--- Tarea breve ---
Escribe la continuación del texto sobre las elecciones presidenciales en Ecuador, empezando justo después de su última oración.

--- Fragmento del documento ---
______________________________

Sería difícil exagerar la trascendencia nacional e internacional de las elecciones presidenciales que tendrán lugar en Ecuador el próximo domingo. En una nota anterior nos referimos a ellas hablando de una nueva “batalla de Stalingrado” en donde se juega el futuro de los tan hostigados procesos progresistas y de izquierda en América Latina y el Caribe.
Una derrota de la Alianza País significaría poco menos que la clausura del ciclo iniciado a fines del siglo pasado. Caída la fortaleza ecuatoriana el cerco se cerraría sobre Bolivia y Venezuela, acosadas por el recrudecimiento de la virulencia de la oposición y, en el caso de la segunda, también por los tremendos efectos de la crisis económica desatada por una perversa combinación de factores locales e internacionales. Y Cuba perdería un gobierno amigo, cosa que no es una cuestión menor para la isla en un escenario internacional como el actual. Por el contrario, una ratificación general del curso político seguido por Ecuador desde la elección del presidente Rafael Correa sería un valioso y oportuno reaseguro para esos países y un significativo aliento para los partidos y movimientos sociales que resisten a la restauración conservadora ocurrida en Argentina y Brasil y para los pueblos que luchan en contra de gobiernos de inequívoco signo neoliberal desde México hasta Chile, pasando por Colombia, Perú y otros países de la región.
Sería una muy positiva señal que el tan pregonado “fin de ciclo progresista” esté lejos de haberse consumado y que es, antes que nada, un ardid de la derecha cuyo propósito es muy claro: convencer a los sujetos de la rebeldía ante el orden neoliberal que la batalla ya se ha perdido y que no tiene sentido seguir luchando. Es bien sabido que la victoria en el terreno de las ideas y las conciencias es prerrequisito de la victoria política. Así, la muletilla del “fin de ciclo” es una sibilina forma de promover una rendición incondicional de las fuerzas del campo popular.

______________________________

--- Datos proporcionados ---

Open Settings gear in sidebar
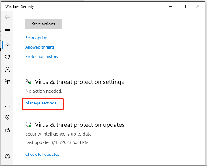Image resolution: width=207 pixels, height=166 pixels. point(8,156)
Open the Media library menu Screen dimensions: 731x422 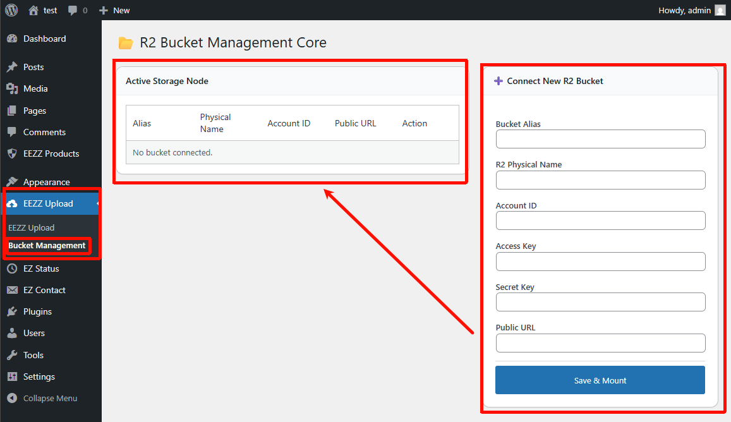35,88
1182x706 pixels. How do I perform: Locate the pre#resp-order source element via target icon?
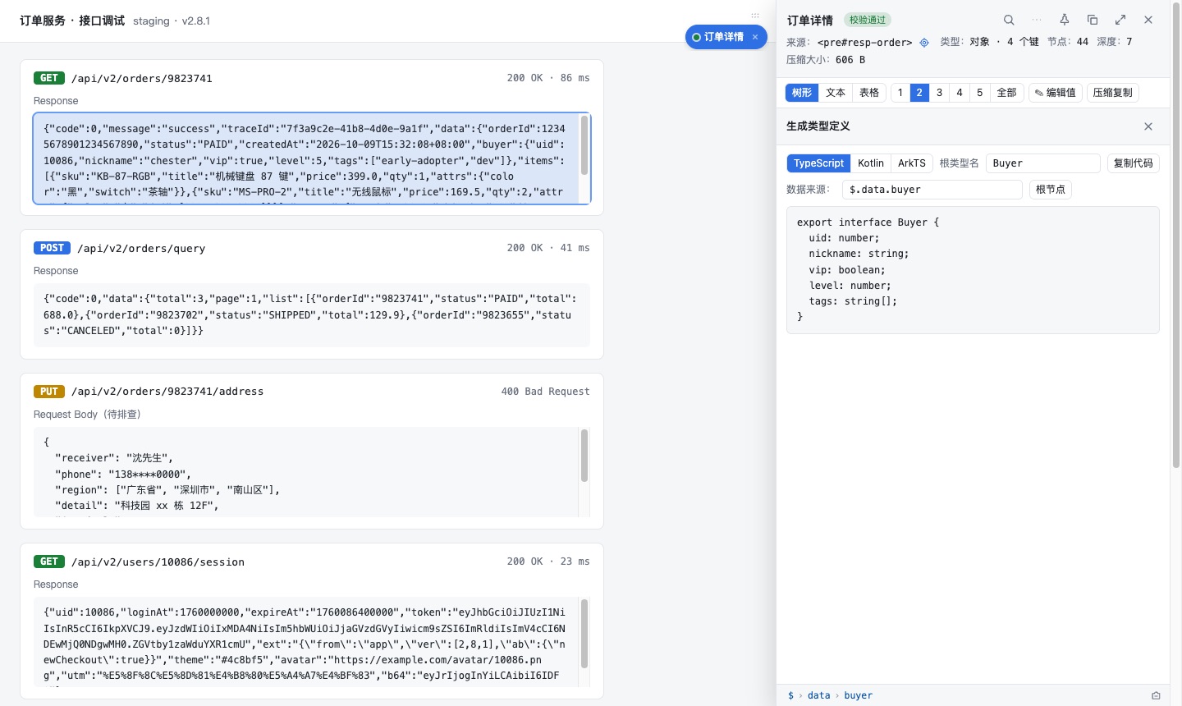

______________________________

--- Ejercicio resuelto ---
Una eventual victoria de la derecha en Ecuador precipitaría un retroceso espectacular de los avances registrados en los últimos diez años, con independencia de su caracterización y valoración. Por eso el electorado ecuatoriano haría bien en mirarse en el espejo argentino. En el país sureño, la derecha llegó al gobierno en un ajustado ballotage prometiendo que los logros del período kirchnerista no sólo serían respetados sino también profundizados a partir de una supuesta mejor administración de la cosa pública.
Mentiras todas que se transparentaron desde las primeras horas del gobierno de Mauricio Macri, cuando se puso en evidencia que la demagogia de la campaña nada tenía que ver con las políticas que efectivamente fueron llevadas a la práctica. El espejo brasileño no es menos aleccionador que el argentino, y arroja las mismas o peores enseñanzas. Pensar que en Ecuador la derecha se comportará de otro modo, que será fiel a sus edulcoradas promesas de campaña y que, en caso de prevalecer, se abstendrá de descargar un furioso escarmiento sobre la masa plebeya que instaló a Rafael Correa en el Palacio de Carondelet es un acto de imperdonable ingenuidad e irresponsabilidad políticas, sobre todo cuando quienes albergan tan inocentes expectativas son fuerzas partidarias o corrientes de izquierda.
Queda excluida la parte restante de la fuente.